TEXT TO READ ▸
====

Melissa H. is a part-time Librarian Assistant in the Subpool, and full-time student. When she is not working or studying, you can find her curling up with a good book. Although she reads all kinds of material, it is mostly chick-lit and consumer health non-fiction that grab her attention. Melissa enjoys painting, jogging and hiking in her spare time. Sometimes, you may even catch a glimpse of her incognito at your local library.
Melissa F. is an intern with the CLP Main Customer Service department. In one more week, she will graduate from the University of Pittsburgh’s MLIS program. She has accepted a position at the Washington County Free Library in Washington County, MD.
Patience is a lifelong librarian and Pittsburgher with no particular outside interests or hobbies worth mentioning [editor's note: that's dedication]. The Eleventh Stack team appreciates her willingness to contribute a guest post to the team effort despite her concerns about internet privacy.
Richard is the manager of Reference Services and never bothered with children’s books after reading the entire Hardy Boys series when he had the chicken pox. He’s an old-school, hands-on person who learned most problems can be remedied with a pair of pliers, a 9/16″ box wrench, and a flathead screwdriver. That’s an indication of his maturity as a mechanic: he no longer relies on a 5 kilo sledge hammer. Richard’s preferred reading is non-fiction – history, military history and contemporary issues. When he deigns to read fiction, it needs to be either historic, techno-trash or gritty realia. His fondest wish is for James Lee Burke and Lawrence Block to collaborate on a work that brings together New Iberia’s Dave Robicheaux and New York’s Matthew Scudder.
Sarah is the former Manager of the Film & Audio Department and current coordinator of e-Resources, though her first love is books. This means she spends a lot of time feeling guilty about watching films instead of reading books or feeling guilty about reading books instead of watching films. Lately, she spends a lot of guilt-free time reading books to her two young boys. Finally, Sarah’s husband plays guitar in Wes’s metal band and she agrees that it is louder than Tim’s (see above).

====

PROVIDED INFORMATION ▸
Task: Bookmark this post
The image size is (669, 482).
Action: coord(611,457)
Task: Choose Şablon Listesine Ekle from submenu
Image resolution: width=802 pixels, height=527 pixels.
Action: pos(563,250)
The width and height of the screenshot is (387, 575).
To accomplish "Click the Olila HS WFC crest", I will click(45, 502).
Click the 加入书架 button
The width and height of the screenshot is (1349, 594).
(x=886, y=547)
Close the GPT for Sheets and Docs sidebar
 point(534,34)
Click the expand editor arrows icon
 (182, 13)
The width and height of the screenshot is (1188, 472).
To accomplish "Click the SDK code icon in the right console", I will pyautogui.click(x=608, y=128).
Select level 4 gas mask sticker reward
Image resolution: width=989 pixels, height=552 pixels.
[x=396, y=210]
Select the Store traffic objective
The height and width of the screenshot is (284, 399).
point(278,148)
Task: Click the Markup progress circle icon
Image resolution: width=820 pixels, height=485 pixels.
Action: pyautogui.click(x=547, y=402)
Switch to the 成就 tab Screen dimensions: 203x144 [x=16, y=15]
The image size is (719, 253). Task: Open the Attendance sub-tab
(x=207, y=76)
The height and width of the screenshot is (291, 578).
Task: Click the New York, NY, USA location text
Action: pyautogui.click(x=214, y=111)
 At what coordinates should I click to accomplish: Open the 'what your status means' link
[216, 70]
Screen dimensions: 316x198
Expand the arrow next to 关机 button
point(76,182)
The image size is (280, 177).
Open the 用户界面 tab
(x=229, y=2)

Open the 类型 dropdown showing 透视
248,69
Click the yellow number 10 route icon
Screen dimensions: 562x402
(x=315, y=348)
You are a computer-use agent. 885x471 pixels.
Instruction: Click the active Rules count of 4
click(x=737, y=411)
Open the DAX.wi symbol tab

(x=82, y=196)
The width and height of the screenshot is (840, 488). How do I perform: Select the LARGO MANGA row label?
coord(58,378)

====

EXERCISE TASKS ▸
A: Print the staff profiles from "Melissa H. is" to "your local library.".
B: Name each person who has a profile of their own in the staff profiles, as they are identified there.
C: According to the staff profiles, where has Melissa F. accepted a position?
The material has no connection to the staff profiles.

OUTPUTS FOR THE TASKS ▸
A:
Melissa H. is a part-time Librarian Assistant in the Subpool, and full-time student. When she is not working or studying, you can find her curling up with a good book. Although she reads all kinds of material, it is mostly chick-lit and consumer health non-fiction that grab her attention. Melissa enjoys painting, jogging and hiking in her spare time. Sometimes, you may even catch a glimpse of her incognito at your local library.

B: Melissa H., Melissa F., Patience, Richard, Sarah

C: At the Washington County Free Library in Washington County, MD.